Previous studies have found some significant factors, such as younger age, higher Suzuki grade and frequent TIA before surgery and posterior circulation artery (PCA) involvement was associated with the postoperative cerebral ischemic complication(11, 13, 20, 22). In our study, we found that pediatric MMD patients with younger age and posterior circulation artery (PCA) involvement were more likely to present with infarction at diagnosis. These results indicated that younger age and PCA involvement were the important factors in the cause of hemodynamic instability in MMD.
Therefore, by analyzing the predisposing factors for ischemic events in children and clarifying the correlation between each predisposing factor and each subtype of an ischemic event, they may be able to guide patients to avoid the occurrence of predisposing factors. Managing inducing factors can reduce the incidence of ischemic events and assist in guiding during the perioperative period.

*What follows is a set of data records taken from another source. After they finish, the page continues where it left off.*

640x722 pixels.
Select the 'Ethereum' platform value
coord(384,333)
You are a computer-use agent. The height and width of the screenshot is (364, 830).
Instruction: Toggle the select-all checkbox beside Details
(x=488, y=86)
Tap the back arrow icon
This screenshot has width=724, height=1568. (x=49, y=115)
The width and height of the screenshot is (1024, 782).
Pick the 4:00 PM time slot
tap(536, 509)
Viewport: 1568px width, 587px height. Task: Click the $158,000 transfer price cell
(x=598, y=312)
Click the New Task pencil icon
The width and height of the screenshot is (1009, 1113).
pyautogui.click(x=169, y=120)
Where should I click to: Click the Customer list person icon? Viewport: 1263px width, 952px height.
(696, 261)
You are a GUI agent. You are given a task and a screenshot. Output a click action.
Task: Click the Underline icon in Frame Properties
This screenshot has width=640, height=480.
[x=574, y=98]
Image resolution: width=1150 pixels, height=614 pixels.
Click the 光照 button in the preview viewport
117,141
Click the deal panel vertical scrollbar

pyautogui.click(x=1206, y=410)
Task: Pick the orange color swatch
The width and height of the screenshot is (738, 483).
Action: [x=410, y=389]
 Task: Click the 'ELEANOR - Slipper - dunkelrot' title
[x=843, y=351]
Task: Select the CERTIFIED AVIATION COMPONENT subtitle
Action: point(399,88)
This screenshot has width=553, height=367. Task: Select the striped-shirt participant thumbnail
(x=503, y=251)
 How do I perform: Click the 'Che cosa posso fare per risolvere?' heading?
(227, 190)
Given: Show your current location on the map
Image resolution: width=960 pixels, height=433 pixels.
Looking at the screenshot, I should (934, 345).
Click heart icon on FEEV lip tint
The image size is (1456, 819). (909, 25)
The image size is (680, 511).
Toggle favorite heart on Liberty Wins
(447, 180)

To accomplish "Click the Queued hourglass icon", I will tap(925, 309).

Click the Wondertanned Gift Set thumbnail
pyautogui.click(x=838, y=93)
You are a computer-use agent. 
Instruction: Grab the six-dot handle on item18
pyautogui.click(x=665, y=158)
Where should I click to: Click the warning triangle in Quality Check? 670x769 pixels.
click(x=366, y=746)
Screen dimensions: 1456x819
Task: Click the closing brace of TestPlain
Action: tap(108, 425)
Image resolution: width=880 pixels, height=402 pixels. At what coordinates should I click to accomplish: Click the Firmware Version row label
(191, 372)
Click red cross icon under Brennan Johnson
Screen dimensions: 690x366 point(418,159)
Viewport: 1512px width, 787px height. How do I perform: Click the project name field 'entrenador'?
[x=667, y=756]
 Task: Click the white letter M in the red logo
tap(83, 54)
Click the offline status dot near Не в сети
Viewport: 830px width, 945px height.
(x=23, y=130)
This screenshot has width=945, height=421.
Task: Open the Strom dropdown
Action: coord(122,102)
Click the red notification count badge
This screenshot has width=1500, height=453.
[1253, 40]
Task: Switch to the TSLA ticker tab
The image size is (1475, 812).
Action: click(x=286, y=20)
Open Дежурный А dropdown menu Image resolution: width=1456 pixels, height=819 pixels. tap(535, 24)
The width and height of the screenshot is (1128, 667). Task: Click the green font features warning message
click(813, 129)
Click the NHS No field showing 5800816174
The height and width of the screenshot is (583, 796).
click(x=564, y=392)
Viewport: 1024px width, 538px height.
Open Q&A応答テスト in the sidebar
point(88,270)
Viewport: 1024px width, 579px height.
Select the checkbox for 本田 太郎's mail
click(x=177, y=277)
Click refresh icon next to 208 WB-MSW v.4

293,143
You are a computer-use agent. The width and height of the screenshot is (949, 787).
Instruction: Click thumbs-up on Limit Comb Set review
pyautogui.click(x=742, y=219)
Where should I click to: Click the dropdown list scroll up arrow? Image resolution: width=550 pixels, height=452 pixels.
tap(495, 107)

In addition, it could be used as a reference for treatment and it might be possible to prevent ischemic attacks before a patient undergoes surgery or before the blood supply has improved sufficiently after surgery. Thus, we hope that reduce cerebral ischemic attack by avoiding these inducing factors, and provide guidance for perioperative management of MMD.
This study has some limitations. Firstly, we only focused the pediatric patients in this study. The patterns of inducing factors in adults could be different. Second, this is a retrospective analysis, and further prospective and case-validation analyses are needed to provide a more accurate reference for clinical diagnosis and treatment. Thirdly, this is a study based on a single center of a tertiary hospital, selection bias is unavoidable.